Dataset excerpts:
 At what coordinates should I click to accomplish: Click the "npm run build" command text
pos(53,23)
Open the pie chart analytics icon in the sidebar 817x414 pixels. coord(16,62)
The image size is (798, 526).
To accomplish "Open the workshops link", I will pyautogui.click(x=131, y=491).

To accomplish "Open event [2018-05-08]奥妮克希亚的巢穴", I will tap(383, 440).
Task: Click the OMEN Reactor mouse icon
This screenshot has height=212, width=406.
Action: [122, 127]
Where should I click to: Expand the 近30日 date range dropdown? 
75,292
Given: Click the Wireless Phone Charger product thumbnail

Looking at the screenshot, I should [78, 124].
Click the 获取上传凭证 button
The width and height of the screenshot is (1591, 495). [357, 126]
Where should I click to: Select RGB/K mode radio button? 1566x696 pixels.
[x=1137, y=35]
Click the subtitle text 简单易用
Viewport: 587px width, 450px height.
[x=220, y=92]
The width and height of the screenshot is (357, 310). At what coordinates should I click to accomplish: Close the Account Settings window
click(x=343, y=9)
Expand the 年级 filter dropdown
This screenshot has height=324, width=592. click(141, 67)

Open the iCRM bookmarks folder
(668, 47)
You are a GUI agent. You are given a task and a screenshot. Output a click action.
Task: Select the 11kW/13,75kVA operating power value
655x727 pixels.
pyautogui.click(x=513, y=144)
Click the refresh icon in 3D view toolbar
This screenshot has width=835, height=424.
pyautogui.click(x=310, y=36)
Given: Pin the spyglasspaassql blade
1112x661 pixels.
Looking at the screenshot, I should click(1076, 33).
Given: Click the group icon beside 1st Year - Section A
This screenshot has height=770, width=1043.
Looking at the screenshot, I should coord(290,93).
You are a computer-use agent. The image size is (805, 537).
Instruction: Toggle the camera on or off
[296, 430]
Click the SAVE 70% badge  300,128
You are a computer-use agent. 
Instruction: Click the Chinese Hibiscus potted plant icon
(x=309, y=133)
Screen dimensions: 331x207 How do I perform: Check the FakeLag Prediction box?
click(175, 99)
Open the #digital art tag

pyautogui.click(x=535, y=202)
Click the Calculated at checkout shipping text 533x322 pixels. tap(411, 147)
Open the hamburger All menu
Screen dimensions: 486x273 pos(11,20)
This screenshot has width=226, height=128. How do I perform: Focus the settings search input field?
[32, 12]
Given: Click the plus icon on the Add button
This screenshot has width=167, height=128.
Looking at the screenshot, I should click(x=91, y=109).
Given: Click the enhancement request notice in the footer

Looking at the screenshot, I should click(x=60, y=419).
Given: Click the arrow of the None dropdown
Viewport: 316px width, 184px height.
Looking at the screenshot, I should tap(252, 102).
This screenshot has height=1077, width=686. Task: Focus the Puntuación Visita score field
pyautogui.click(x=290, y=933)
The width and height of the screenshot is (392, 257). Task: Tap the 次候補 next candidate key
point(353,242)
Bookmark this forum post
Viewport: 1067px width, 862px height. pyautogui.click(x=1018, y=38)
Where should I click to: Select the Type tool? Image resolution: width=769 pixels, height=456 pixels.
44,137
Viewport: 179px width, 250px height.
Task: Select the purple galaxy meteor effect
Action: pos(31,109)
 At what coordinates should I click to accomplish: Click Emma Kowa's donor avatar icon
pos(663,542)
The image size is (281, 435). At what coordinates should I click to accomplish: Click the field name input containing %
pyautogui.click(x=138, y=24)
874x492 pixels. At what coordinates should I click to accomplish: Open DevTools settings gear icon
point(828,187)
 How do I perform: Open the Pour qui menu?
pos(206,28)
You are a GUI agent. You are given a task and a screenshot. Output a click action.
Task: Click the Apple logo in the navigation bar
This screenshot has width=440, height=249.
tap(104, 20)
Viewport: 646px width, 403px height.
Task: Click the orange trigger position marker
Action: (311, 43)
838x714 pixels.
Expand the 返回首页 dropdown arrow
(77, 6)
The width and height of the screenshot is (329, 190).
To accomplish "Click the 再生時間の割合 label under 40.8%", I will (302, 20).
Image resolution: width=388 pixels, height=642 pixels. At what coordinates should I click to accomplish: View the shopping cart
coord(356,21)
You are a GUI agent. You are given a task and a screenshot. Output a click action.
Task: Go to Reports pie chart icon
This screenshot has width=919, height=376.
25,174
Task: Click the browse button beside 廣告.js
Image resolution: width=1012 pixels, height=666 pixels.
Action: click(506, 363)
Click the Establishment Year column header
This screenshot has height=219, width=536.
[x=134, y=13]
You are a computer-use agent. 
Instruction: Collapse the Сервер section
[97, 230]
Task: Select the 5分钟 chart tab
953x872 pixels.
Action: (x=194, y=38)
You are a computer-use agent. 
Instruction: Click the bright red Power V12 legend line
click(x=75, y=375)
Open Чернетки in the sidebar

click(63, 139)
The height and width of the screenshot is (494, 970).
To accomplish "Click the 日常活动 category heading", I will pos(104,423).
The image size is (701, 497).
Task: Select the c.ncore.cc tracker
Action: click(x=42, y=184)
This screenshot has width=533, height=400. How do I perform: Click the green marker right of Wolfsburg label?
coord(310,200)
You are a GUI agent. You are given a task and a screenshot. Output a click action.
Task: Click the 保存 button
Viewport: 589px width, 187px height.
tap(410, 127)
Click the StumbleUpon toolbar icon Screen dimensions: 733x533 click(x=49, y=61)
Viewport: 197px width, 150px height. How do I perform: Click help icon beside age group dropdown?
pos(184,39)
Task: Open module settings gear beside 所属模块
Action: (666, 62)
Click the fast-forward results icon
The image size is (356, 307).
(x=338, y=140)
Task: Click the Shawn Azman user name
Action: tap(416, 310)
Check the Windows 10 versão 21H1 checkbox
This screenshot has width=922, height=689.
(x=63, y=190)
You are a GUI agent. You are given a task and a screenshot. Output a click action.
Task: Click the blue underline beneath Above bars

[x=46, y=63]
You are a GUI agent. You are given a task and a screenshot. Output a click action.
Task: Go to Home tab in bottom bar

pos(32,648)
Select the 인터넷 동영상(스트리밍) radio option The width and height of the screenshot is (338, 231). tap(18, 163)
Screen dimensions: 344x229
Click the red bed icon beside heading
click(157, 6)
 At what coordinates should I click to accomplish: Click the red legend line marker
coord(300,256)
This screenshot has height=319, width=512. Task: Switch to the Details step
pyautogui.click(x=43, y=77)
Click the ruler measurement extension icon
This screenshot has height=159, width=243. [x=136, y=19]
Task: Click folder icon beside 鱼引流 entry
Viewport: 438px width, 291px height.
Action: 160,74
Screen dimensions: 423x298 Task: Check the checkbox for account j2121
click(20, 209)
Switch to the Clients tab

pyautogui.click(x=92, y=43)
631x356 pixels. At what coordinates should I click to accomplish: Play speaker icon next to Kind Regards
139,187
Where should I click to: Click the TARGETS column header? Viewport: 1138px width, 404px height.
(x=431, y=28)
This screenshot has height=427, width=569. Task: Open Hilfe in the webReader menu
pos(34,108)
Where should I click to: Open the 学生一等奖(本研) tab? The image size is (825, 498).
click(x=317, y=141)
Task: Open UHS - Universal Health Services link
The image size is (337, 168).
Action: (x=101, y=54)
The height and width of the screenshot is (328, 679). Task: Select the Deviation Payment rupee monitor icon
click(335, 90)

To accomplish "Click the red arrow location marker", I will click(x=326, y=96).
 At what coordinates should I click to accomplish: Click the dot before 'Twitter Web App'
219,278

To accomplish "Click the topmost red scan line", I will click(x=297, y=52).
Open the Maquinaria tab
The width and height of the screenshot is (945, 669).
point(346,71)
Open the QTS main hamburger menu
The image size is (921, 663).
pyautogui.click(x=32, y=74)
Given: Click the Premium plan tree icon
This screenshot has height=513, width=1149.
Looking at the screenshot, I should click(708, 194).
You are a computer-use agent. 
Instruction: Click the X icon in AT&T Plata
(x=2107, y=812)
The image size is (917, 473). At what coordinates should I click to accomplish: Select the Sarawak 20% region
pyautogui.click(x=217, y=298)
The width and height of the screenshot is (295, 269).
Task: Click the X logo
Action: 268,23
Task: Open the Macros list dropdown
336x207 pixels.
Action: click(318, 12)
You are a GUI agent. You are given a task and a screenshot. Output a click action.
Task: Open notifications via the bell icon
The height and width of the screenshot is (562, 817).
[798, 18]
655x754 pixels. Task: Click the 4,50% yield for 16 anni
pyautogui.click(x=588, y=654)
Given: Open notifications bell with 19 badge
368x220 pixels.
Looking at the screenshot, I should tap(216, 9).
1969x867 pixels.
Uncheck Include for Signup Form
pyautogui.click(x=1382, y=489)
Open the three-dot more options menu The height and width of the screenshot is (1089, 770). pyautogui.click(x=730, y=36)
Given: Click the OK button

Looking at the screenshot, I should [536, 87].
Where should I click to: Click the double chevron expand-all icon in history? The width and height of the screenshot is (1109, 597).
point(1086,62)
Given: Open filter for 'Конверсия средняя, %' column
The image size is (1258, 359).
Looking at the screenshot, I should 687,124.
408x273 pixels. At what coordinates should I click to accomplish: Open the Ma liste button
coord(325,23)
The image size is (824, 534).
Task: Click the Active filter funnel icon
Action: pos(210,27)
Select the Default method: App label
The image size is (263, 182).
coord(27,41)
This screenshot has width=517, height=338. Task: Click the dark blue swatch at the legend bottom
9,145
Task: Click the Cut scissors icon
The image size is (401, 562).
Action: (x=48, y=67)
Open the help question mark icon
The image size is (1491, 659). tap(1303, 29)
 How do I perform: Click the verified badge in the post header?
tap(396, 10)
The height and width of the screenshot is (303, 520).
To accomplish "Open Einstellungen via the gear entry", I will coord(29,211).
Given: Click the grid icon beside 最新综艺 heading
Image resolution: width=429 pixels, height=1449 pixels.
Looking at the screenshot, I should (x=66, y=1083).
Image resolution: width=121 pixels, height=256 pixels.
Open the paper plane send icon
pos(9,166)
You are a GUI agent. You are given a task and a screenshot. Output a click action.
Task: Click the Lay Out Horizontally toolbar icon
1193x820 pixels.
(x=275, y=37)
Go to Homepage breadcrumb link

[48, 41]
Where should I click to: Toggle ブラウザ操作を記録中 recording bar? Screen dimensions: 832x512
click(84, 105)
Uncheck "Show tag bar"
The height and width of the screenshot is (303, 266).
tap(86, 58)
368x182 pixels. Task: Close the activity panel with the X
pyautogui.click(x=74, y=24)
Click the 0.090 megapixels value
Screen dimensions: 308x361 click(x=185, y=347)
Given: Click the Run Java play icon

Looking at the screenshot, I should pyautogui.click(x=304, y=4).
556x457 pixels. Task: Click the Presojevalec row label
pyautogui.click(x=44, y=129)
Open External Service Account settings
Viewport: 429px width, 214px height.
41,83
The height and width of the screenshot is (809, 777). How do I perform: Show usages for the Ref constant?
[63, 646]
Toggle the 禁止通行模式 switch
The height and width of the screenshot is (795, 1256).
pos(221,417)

What the exercise asks:
Could you reproduce, exactly, every line above from the line with "874x492 pixels. At" to the line with "The height and width of the screenshot is (494, 970).", and no other line? Both ends count.

Result of the task:
874x492 pixels. At what coordinates should I click to accomplish: Open DevTools settings gear icon
point(828,187)
 How do I perform: Open the Pour qui menu?
pos(206,28)
You are a GUI agent. You are given a task and a screenshot. Output a click action.
Task: Click the Apple logo in the navigation bar
This screenshot has width=440, height=249.
tap(104, 20)
Viewport: 646px width, 403px height.
Task: Click the orange trigger position marker
Action: (311, 43)
838x714 pixels.
Expand the 返回首页 dropdown arrow
(77, 6)
The width and height of the screenshot is (329, 190).
To accomplish "Click the 再生時間の割合 label under 40.8%", I will (302, 20).
Image resolution: width=388 pixels, height=642 pixels. At what coordinates should I click to accomplish: View the shopping cart
coord(356,21)
You are a GUI agent. You are given a task and a screenshot. Output a click action.
Task: Go to Reports pie chart icon
This screenshot has width=919, height=376.
25,174
Task: Click the browse button beside 廣告.js
Image resolution: width=1012 pixels, height=666 pixels.
Action: click(506, 363)
Click the Establishment Year column header
This screenshot has height=219, width=536.
[x=134, y=13]
You are a computer-use agent. 
Instruction: Collapse the Сервер section
[97, 230]
Task: Select the 5分钟 chart tab
953x872 pixels.
Action: (x=194, y=38)
You are a computer-use agent. 
Instruction: Click the bright red Power V12 legend line
click(x=75, y=375)
Open Чернетки in the sidebar

click(63, 139)
The height and width of the screenshot is (494, 970).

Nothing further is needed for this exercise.